Does this mean employee E is far from being on par with the rest of the team? If you think the answer must be always yes, then I'm afraid that, you've yet again misused those KPIs, because in this case, the missing contexts at least include the average difficulty of the support tickets handled by those employees, and such difficulty is generally very hard to quantify.

You may think that, as all those 5 employees are supposed to handle the same set of support tickets, the difficulty difference among the support tickets alone shouldn't cause such a big difference among the apparent productivity between employee A, B, C and D, and employee E.
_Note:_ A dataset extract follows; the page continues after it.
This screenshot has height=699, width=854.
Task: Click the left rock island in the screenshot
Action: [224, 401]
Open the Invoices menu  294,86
But what if I tell you that, it's because the former 4 employees have been only taking the easiest support tickets since day 1, and all the hardest ones are always taken by employee E, which is due to the effectively dysfunctional internal reporting mechanisms against such workplace bullying, and employee E is especially vulnerable to such abuses?
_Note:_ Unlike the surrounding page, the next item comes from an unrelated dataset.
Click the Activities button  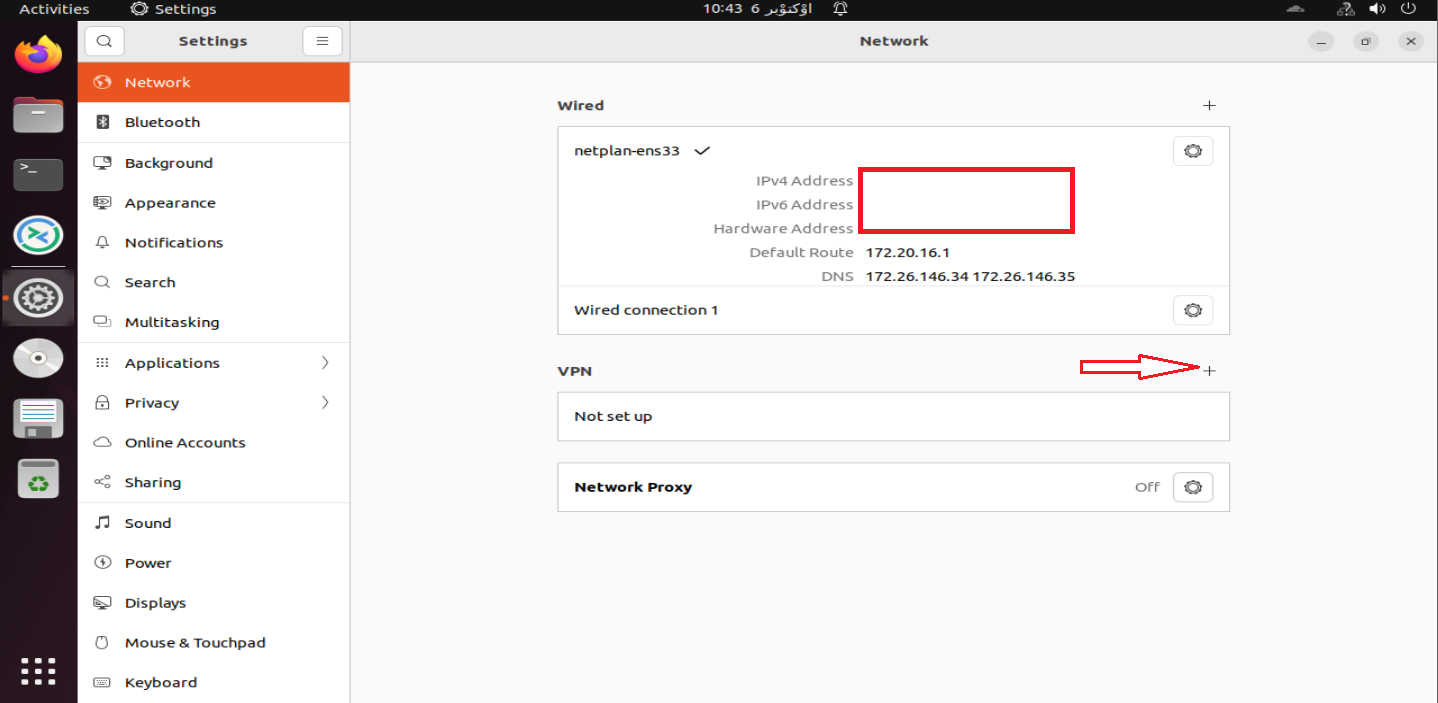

Again, whether that team is really that toxic is also very hard to be quantified, so in this case, even if you've all the relevant KPIs on the employee performance, those KPIs as a single set can still be very misleading when it's used on its own to judge their performance.

Of course, example 3 is most likely an edge case that shouldn't happen, but that doesn't mean such edge cases will never appear.

Unfortunately, many of those using the KPIs to pass judgment do act as if those edge cases won't ever exist under their management, and even if they do exist, those guys will still behave like it's those edge case themselves that are to be blamed, possibly all for the illusory effectiveness and efficiencies.

To be blunt, this kind of "effectiveness and efficiency" is indeed just pushing the complexities that should be at least partially handled by those managers to those edge case themselves, causing the latter to suffer way more than what they've been already suffering even without those extra complexities that are just forced onto them.

While such use of KPIs do make managers and the common cases much more effective and efficient, they're at the cost of sacrificing the edge cases, and the most dangerous part of all is that, too often, many of those managers and common cases don't even know that's what they've been doing for ages.

Of course, this world's not capable to be that ideal yet, so sometimes misinterpreting the numbers might be a necessary or lesser evil, because occasionally, the absolute minimum required effectiveness and efficiencies can only be achieved by somehow sacrificing a small amount of edge cases, but at the very least, those using the KPIs that way should really know what they're truly doing, and make sure they make such sacrifices only when they've to.

So, on one hand, judging by numbers alone can easily lead to utterly wrong judgments without knowing, while on the other hand, judging only with the full context isn't always feasible, practical nor realistic, therefore a working compromise between these 2 extremes should be found on a case-by case basis.

For instance, you can first form a set of educated hypotheses based on the numbers, then try to further prove and disprove(both sides must be worked on) those hypotheses on one hand, and act upon them(but always keep in mind that those hypotheses can be all dead wrong) if you've to on the other, as long as those hypotheses haven't been proven to be all wrong yet(and contingencies should be planned for so you can fix the problems immediately).

With such a compromise, effectiveness and efficiency can be largely preserved when those hypotheses work because you're still not delaying too much when passing judgments, and the damages caused by those hypotheses when they're wrong can also be largely controlled and contained because you'll be able to realize and correct your mistakes as quickly as possible.

For instance, in example 3, while it’s reasonable to form the hypothesis that employee E is indeed far from being on par with the rest of the team, you should, instead of just acting on those numbers directly, also try to have a personal meeting with that employee as soon as possible, so you can express your concerns on those metrics to him/her, and hear his/her side of the story, which can be very useful on proving or disproving your hypothesis, causing both of you to be able to solve the problem together in a more informed manner.